[Word and item position data]
— begin —

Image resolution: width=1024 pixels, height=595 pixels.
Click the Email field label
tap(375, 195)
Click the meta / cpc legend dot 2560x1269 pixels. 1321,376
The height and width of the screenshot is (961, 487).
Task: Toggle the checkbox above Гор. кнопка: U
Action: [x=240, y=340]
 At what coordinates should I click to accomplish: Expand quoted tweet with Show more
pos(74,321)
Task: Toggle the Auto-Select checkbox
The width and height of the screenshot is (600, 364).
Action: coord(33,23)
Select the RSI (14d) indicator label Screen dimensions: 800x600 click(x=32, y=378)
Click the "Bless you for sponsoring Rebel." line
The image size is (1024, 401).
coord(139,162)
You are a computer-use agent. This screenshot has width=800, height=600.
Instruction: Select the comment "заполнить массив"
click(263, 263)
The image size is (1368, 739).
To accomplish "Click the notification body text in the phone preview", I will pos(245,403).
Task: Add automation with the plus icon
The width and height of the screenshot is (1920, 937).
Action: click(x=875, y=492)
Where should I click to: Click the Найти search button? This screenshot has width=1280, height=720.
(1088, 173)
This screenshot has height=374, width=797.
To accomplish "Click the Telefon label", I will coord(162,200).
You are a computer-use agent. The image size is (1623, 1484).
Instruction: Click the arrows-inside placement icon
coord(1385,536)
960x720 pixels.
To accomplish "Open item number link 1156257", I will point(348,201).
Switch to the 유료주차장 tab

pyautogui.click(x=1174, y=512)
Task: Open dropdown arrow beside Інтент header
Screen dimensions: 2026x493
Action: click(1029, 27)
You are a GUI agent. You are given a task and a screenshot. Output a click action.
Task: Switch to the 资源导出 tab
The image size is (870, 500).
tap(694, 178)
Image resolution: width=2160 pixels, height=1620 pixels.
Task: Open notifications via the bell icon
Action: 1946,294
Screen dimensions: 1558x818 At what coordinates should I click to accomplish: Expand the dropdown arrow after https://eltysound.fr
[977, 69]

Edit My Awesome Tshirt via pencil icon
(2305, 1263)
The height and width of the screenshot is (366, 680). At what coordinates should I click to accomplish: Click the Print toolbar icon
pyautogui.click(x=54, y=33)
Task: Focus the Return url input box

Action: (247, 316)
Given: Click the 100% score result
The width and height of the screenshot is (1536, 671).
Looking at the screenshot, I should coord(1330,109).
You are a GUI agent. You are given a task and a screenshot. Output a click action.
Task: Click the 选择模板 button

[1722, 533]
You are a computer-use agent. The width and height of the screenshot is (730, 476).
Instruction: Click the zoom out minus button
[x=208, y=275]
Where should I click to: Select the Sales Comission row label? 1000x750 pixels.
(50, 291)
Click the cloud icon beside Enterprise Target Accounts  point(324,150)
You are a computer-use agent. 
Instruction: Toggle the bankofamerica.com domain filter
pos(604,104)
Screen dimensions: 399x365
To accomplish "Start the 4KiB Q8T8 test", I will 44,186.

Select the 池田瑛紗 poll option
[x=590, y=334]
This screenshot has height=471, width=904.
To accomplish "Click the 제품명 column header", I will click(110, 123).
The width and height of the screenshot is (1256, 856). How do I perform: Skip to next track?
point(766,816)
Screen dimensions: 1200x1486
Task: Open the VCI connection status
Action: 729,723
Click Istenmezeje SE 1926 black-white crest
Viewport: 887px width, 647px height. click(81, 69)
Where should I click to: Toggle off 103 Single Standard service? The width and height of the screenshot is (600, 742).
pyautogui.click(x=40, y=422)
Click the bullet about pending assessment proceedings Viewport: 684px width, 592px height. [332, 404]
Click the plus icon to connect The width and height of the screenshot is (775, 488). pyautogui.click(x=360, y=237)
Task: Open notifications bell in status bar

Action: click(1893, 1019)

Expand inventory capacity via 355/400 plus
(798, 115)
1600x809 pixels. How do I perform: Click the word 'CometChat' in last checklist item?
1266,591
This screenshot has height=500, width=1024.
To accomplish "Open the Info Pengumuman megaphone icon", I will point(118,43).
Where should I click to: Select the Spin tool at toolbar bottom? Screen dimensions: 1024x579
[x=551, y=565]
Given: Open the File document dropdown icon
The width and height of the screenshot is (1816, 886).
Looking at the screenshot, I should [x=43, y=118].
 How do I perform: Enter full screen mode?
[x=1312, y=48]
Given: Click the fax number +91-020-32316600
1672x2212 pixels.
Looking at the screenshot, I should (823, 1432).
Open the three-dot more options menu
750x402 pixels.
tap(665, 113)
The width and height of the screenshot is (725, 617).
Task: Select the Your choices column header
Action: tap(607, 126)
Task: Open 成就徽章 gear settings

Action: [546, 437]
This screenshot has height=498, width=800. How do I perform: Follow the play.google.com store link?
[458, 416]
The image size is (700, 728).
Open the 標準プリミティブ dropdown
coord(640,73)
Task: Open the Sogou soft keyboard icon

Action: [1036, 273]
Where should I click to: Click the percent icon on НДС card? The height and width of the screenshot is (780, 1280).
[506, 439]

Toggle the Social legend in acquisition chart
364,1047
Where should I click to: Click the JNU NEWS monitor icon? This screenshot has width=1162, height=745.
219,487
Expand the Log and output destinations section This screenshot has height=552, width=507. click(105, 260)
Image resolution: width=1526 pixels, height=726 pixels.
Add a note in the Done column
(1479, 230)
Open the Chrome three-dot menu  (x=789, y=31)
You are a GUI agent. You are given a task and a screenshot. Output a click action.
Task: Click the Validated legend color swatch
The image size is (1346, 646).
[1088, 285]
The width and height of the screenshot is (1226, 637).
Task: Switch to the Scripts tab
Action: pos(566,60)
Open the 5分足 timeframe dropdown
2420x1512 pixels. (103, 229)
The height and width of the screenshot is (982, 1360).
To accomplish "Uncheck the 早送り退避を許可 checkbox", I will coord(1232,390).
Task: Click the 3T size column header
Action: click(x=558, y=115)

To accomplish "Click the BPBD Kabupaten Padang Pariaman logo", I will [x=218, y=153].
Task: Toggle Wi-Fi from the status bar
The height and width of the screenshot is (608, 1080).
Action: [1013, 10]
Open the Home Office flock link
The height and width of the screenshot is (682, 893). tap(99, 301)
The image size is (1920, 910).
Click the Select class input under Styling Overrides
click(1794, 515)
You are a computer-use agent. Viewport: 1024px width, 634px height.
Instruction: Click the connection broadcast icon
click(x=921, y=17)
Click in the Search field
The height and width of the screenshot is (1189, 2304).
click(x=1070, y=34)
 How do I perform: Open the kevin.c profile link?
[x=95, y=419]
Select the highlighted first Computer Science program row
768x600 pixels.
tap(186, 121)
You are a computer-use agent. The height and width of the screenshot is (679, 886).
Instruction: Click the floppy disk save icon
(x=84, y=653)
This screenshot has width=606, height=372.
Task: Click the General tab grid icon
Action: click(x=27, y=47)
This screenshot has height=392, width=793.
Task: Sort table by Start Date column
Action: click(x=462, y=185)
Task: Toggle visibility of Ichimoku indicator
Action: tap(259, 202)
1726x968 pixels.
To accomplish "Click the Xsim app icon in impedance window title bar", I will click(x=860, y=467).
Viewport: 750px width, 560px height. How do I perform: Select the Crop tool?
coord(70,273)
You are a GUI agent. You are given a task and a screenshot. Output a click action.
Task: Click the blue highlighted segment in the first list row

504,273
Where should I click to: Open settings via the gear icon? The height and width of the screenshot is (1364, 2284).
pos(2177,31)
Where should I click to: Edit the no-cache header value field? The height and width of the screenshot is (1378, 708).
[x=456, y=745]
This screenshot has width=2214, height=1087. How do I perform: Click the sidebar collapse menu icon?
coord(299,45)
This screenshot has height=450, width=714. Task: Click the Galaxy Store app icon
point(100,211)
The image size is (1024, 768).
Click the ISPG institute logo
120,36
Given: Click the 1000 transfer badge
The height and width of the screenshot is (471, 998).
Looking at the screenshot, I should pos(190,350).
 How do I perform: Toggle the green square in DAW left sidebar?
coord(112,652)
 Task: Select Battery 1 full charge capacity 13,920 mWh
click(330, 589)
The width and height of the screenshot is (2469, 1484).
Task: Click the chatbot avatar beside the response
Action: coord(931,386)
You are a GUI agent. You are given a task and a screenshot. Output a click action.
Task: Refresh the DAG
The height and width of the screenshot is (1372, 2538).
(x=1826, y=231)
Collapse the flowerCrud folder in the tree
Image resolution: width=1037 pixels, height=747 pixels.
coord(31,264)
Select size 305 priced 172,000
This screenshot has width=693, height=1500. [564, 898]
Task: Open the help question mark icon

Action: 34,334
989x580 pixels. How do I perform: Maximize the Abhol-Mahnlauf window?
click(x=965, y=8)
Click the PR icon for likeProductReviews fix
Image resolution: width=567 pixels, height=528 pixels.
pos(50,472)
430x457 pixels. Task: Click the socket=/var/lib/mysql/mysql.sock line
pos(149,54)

— end —

» **DIRECTIVE**
Reproduce the records in full, starting with the line that contains "989x580 pixels. How" and going on through the end of the records, with both ends included. Scale every click coordinate given as an answer by 1.5 and round it to a whole number, with halves rounded up, leaving everything else unchanged.

» **OUTPUT OF THE TASK**
989x580 pixels. How do I perform: Maximize the Abhol-Mahnlauf window?
click(x=1448, y=12)
Click the PR icon for likeProductReviews fix
Image resolution: width=567 pixels, height=528 pixels.
pos(75,708)
430x457 pixels. Task: Click the socket=/var/lib/mysql/mysql.sock line
pos(224,81)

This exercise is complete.